Так шло повсюду каждый год и за годом год. И сегодняшняя лекция в Марфино на тему «Диалектический материализм – передовое мировоззрение» тем и была особенно важна и интересна, что должна была до конца исчерпать Четвертую Главу, коснуться ослепительно-гениального произведения Ленина «Материализм и эмпириокритицизм» и, разорвав заколдованный круг, выпустить, наконец, марфинский партийный и комсомольский кружки на столбовую дорогу современности: работа и борьба нашей партии в период первой империалистической войны и подготовки Февральской революции.

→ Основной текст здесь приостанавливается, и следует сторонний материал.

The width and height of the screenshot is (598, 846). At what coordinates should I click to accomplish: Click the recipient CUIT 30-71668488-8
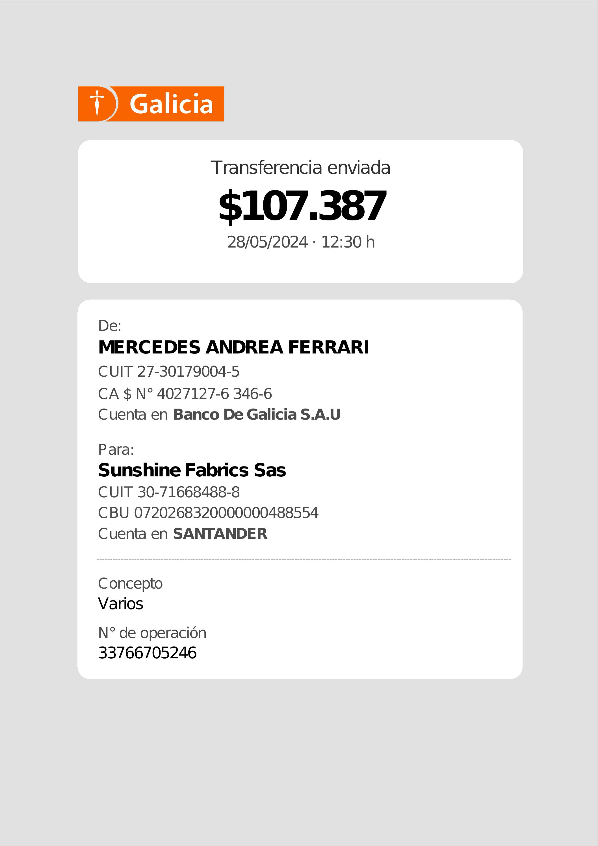click(168, 492)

И еще то привлекало марфинских вольняшек, что при лекции не нужны были конспекты (кто написал – оставалось на следующий понедельник, кому перекатывать – можно было перекатать и позже). И еще то манило к этой лекции, что читал ее не рядовой пропагандист, а лектор обкома партии Рахманкул Шамсетдинов. Обходя перед обедом лаборатории, Степанов так прямо и предупреждал, что лектор, говорят, читает зажигательно. (Еще одно обстоятельство о лекторе Степанов не знал и сам: Шамсетдинов был хорошим другом Мамулова – не того Мамулова из секретариата Берии, а второго Мамулова, его родного брата, начальника Ховринского лагеря при военном заводе. Этот Мамулов держал лично для себя крепостной театр из бывших московских, а теперь арестованных артистов, которые развлекали его и застольных друзей вместе с девушками, особо-отобранными на краснопресненской пересылке. Близость к двум Мамуловым и была причиной того уважения, которое испытывал к Шамсетдинову московский обком партии, отчего этот лектор и разрешал себе смелость не читать слово в слово по заготовленным текстам, а предаваться вдохновению красноречия.) Но несмотря на тщательное оповещение о лекции, несмотря на всю притягательность ее, марфинские вольняш-ки тянулись на нее как-то лениво и под разными предлогами старались задержаться в лабораториях. Так как по одному вольному везде должно было остаться – не покинуть же зэков без присмотра! – то начальник Вакуумной, никогда ничего не делавший, вдруг заявил, что срочные дела требуют его присутствия в лаборатории, а девочек своих, Тамару и Клару, отправил на лекцию. Так же поступил и заместитель Ройтмана по Акустической – остался сам, а дежурной Симочке велел идти слушать. Майор Шикин тоже не пришел, но деятельность его, окутанную тайной, не могла проверять даже партия.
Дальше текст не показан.